Functional homologous repair deficiency (HRD), as defined by a RAD51-low score, emerged as an indicator of patient outcome and response to carboplatin in triple negative breast cancer (TNBC) or PARP inhibitors, according to findings from two studies presented at the ESMO Breast Cancer Virtual Congress 2021, held 5 to 8 May.
Although HRD is implicated in TNBC, current genetic and genomic tests measuring HRD show limited predictive value for treatment outcomes, prompting the investigations assessing whether lack of RAD51 foci, due to defective homologous recombination repair (HRR), could be used as an indicator for HRD.
The first analysis was presented by Violeta Serra of the Experimental Therapeutics Group, Vall d’Hebron Institute of Oncology in Barcelona, Spain who noted that HRD is a hallmark of tumours with germline BRCA1/2 mutations; therefore, if lack of RAD51 foci is an indicator of functional HRD it could be a putative biomarker for tumours that can be treated with PARP inhibitors. PARP inhibitors have been approved for the treatment of metastatic breast cancers associated with germline BRCA1/2 mutations (gBRCA), since these tumours are known to have defective double strand DNA break repair.

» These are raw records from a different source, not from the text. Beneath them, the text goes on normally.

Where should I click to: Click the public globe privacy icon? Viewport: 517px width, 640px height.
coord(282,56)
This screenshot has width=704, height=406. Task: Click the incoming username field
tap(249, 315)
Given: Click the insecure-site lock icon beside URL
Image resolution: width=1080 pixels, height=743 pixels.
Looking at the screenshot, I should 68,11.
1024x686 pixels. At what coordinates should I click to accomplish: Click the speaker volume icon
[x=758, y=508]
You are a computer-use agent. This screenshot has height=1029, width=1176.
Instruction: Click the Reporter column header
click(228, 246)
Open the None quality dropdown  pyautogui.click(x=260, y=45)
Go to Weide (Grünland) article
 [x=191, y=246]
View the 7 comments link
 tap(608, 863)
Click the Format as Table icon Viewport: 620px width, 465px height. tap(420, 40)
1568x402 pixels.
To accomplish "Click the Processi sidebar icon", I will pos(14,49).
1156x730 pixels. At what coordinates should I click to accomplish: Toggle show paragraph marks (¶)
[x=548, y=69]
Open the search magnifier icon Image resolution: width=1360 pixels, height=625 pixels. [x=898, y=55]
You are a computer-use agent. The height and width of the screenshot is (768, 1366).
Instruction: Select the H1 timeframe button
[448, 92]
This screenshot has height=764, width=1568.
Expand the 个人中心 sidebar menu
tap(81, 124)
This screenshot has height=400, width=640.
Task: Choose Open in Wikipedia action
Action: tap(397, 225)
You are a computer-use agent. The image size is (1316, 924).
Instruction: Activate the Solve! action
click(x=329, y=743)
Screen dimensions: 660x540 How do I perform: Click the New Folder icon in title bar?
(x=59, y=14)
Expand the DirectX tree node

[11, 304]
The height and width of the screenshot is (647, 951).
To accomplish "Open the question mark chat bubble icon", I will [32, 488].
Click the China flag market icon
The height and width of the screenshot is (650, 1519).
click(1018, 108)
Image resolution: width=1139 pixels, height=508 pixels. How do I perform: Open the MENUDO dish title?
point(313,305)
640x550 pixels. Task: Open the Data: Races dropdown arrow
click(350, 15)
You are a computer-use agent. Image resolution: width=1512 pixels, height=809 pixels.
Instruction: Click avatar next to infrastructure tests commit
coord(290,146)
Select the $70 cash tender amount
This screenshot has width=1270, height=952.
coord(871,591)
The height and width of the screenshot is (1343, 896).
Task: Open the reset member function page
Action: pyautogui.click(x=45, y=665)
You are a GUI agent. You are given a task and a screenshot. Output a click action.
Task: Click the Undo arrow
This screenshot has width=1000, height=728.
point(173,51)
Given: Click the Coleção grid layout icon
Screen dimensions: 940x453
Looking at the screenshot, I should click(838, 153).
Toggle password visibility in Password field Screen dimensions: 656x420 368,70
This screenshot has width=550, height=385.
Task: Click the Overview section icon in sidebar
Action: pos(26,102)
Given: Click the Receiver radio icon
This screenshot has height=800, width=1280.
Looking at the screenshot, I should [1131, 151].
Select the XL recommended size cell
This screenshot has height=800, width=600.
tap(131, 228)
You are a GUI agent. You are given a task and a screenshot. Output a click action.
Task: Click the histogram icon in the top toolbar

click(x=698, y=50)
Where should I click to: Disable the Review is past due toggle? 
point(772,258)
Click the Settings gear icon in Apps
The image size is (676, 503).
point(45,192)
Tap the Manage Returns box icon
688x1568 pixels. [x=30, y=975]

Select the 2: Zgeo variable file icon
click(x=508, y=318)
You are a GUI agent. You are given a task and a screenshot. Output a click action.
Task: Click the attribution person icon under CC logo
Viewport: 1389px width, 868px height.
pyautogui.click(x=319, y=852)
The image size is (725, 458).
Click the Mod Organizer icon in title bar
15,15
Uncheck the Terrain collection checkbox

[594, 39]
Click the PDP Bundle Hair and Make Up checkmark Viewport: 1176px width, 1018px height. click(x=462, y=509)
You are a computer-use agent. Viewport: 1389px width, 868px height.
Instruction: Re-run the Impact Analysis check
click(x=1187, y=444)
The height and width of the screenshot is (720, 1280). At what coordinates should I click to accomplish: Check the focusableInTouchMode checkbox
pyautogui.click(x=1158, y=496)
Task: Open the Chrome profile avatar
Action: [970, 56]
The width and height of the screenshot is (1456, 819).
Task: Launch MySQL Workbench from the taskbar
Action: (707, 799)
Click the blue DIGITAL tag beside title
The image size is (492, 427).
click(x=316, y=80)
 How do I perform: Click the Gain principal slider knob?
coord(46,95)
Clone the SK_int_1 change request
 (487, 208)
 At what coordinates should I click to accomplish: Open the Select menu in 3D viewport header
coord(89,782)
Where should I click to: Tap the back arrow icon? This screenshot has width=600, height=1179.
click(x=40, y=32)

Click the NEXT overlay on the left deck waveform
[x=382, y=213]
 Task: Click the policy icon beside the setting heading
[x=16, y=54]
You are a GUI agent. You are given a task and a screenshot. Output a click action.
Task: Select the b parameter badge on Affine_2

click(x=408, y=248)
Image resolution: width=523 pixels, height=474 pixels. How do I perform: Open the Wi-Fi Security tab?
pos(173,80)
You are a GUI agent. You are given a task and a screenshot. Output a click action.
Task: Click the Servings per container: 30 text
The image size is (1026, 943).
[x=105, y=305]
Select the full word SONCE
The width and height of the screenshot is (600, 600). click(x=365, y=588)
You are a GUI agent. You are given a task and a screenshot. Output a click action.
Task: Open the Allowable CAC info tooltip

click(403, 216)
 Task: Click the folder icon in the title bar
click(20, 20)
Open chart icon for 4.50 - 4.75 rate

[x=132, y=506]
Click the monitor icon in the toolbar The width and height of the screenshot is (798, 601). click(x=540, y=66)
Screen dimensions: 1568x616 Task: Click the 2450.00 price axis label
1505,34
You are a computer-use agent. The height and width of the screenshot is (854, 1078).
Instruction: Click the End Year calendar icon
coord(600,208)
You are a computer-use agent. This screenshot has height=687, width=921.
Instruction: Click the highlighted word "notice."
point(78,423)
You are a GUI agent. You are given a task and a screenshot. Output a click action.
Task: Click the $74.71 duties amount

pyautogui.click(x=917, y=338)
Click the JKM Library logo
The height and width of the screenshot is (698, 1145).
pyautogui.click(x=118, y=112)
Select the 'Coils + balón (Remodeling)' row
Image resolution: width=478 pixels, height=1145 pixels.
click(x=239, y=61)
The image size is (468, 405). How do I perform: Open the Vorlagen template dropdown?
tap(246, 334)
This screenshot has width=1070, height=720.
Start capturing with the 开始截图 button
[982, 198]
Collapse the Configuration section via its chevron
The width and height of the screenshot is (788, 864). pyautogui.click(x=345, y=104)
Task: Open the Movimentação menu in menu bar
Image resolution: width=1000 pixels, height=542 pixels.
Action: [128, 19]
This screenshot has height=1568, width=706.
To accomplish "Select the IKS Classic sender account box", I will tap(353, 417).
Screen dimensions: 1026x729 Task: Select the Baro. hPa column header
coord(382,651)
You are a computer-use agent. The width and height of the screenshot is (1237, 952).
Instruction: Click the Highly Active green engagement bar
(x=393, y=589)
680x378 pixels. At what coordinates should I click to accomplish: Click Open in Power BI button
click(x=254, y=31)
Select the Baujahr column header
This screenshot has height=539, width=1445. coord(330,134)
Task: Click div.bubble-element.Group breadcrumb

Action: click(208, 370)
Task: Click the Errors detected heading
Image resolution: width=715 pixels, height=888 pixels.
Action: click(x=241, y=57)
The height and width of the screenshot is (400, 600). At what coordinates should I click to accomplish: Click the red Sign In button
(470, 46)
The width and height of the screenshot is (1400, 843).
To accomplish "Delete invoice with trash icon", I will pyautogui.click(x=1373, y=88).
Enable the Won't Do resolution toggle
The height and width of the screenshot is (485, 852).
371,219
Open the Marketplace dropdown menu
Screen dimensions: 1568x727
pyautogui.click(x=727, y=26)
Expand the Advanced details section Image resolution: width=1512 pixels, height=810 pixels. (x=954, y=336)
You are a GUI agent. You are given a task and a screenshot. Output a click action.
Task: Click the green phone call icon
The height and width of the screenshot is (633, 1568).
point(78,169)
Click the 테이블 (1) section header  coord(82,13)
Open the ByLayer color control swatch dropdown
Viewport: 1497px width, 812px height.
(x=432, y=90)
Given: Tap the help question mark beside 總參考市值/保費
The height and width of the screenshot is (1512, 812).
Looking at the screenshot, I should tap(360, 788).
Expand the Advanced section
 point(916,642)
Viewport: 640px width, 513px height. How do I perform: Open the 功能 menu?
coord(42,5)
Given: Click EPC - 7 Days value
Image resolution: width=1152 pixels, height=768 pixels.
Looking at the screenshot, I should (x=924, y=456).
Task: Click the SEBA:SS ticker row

Dr. Serra explained that germline and somatic alterations within the HRR pathway are found in 60% of TNBC tumours and identifying these patients is an important step to extend the use of PARP inhibitors in the clinic. To this end, this research team evaluated the functional status of HRR in samples from treatment-naive patients with early TNBC by measuring RAD51 foci with an immunofluorescence (IF) tissue-based test and to compare this with genomic HRD tests or treatment activity.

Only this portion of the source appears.